The Ugly Truth

As of late, I’ve found myself in somewhat of a “funk” (even though I detest that expression). The people who are close to me knew immediately, and all they wanted to do was help. They’re good people. For a while I couldn’t figure out what was wrong. We talked, I thought, I cried and we talked some more. Finally, we came to this overly-dramatic and extensively thought out reasoning.

This isn’t meant to pessimistic, but it’s meant to be honest. It’s honest so that any of you who have gone through something have a chance to remember that you aren’t alone. When I first started this therapeutic blogging nonsense, I quoted one of my best friends as he gave me advice on how to handle this “new” life. I’ll refresh your memories and even add to it this time. For background, he has experienced loss in a way I couldn’t imagine. About a year ago, he was telling me about the ups and the downs and what to expect. September 28th of last year when I asked if it gets better, he said:

“Honestly yes and no. It doesn’t get easier but you get used to it. The hardest part is that everyone is there for you at first but after a while people stop coming around and forget about what you’re going through. They remember when they see you. It’s just like people say ‘out of sight out of mind.’ But I know that you can do it. It may not get easier but I promise it won’t get harder. Lean on the people you can trust and forget the people you can’t.”

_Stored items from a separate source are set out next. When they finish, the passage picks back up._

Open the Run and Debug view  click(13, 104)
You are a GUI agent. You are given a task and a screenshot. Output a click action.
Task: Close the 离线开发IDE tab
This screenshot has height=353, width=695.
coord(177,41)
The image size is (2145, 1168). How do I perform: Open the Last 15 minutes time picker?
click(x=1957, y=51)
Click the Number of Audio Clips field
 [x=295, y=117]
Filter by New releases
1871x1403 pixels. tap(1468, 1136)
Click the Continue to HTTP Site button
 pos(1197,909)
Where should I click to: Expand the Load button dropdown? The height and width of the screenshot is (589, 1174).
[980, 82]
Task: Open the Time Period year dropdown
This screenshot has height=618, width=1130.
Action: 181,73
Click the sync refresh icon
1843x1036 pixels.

First of all, how great is he? Excellent advice. I’m #blessed to know him. Secondly, he was so right. Although last year was painfully difficult, it took until now for me to actually see how much everyone “babied” me. I never liked asking people for help, and it turns out that last year I never had to because no one gave me the chance to. It was wonderful. The love and support was coming at me from every angle at pretty much all times…and I needed it.

Now, I look around and big shocker, the world is STILL going on. How strange, right? Not really. People have their own lives, their own problems, their own triumphs, their own everything. That’s the way it should be. I guess I was so used to people always checking on me that I never thought to ask for help when things started to get sad, again. Well now that I figured that out, I feel oddly better and guess what? I still feel as loved and supported as ever.

So…what am I even saying? Who knows. Essentially, don’t forget that you’re still important to everyone around you. Ask for help. I promise…you’re still loved and whoever was there for you before will be there for you now. Ask. People aren’t mind readers. Life is crazy and we all have our eyes on different prizes. If you’re sad, tell someone. If you wanna cry, tell someone. You aren’t bothering them. When people told you forever ago that they are there for you…”anything you need”…”I mean it”…”anything.” They did mean it. In fact, people like to feel needed. You’d technically be doing them a favor. Kind of.

Anyways, just remember. Life is sad, hard, brutal, happy, pretty, grey, pink, yellow, warm, cold, breezy, comfortable, sharp and everything in between. We are all human. Cut us open and find the same colored blood running beneath our skin. Show kindness to everyone. You have no idea what’s going on in their lives.

When you need help, ask for it. I’ve said it once, I’ll say it again: humans need other humans. We’re all in this life together, and it isn’t stopping for anyone. Trust me. Spread the love.